To be done
Give the lines below as a Markdown table with the columns "Row" and "Line", numbering each row and leaving out blank lines. Start with the line containing "Click the red" and continue through the line containing "click(x=264, y=410)", including both.

The input
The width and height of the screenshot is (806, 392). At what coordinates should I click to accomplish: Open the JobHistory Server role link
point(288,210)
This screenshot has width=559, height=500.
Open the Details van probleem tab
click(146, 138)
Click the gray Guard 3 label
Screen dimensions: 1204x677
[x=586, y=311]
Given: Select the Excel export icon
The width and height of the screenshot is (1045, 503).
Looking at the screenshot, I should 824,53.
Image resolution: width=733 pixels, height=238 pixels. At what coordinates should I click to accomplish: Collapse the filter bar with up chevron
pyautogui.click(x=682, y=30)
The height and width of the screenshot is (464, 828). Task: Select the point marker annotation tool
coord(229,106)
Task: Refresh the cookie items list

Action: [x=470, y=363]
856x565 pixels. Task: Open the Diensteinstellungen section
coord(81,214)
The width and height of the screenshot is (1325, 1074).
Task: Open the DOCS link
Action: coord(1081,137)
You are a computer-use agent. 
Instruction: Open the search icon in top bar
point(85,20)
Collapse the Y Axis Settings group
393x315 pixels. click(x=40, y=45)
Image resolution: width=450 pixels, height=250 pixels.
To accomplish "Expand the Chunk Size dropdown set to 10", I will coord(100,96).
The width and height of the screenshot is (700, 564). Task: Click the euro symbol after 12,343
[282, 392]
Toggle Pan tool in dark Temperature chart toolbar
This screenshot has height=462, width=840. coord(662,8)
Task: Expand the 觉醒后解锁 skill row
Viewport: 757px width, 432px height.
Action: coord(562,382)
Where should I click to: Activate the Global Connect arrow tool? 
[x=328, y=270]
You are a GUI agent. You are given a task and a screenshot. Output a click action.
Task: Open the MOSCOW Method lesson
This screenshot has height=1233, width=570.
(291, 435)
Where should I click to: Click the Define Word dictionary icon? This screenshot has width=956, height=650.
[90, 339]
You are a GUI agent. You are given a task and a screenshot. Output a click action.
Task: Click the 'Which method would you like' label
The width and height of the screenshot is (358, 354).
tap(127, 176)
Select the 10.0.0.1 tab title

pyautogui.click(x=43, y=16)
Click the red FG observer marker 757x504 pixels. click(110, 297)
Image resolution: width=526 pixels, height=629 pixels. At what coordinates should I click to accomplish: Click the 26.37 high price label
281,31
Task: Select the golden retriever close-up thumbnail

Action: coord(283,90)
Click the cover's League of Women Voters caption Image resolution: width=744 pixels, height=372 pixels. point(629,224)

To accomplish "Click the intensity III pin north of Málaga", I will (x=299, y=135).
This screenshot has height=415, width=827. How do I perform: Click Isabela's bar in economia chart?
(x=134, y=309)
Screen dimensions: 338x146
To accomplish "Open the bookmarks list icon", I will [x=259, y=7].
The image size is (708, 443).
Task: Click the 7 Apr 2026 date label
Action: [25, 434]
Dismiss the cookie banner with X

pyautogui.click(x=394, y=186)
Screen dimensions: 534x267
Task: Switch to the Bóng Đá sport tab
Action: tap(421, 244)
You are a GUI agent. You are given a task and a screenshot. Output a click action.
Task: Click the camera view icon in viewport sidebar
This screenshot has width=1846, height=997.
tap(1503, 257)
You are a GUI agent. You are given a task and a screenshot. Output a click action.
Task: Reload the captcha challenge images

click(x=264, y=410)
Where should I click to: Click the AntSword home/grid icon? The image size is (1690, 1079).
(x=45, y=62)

Result of this task
| Row | Line |
|---|---|
| 1 | Click the red FG observer marker 757x504 pixels. click(110, 297) |
| 2 | Image resolution: width=526 pixels, height=629 pixels. At what coordinates should I click to accomplish: Click the 26.37 high price label |
| 3 | 281,31 |
| 4 | Task: Select the golden retriever close-up thumbnail |
| 5 | Action: coord(283,90) |
| 6 | Click the cover's League of Women Voters caption Image resolution: width=744 pixels, height=372 pixels. point(629,224) |
| 7 | To accomplish "Click the intensity III pin north of Málaga", I will (x=299, y=135). |
| 8 | This screenshot has height=415, width=827. How do I perform: Click Isabela's bar in economia chart? |
| 9 | (x=134, y=309) |
| 10 | Screen dimensions: 338x146 |
| 11 | To accomplish "Open the bookmarks list icon", I will [x=259, y=7]. |
| 12 | The image size is (708, 443). |
| 13 | Task: Click the 7 Apr 2026 date label |
| 14 | Action: [25, 434] |
| 15 | Dismiss the cookie banner with X |
| 16 | pyautogui.click(x=394, y=186) |
| 17 | Screen dimensions: 534x267 |
| 18 | Task: Switch to the Bóng Đá sport tab |
| 19 | Action: tap(421, 244) |
| 20 | You are a GUI agent. You are given a task and a screenshot. Output a click action. |
| 21 | Task: Click the camera view icon in viewport sidebar |
| 22 | This screenshot has width=1846, height=997. |
| 23 | tap(1503, 257) |
| 24 | You are a GUI agent. You are given a task and a screenshot. Output a click action. |
| 25 | Task: Reload the captcha challenge images |
| 26 | click(x=264, y=410) |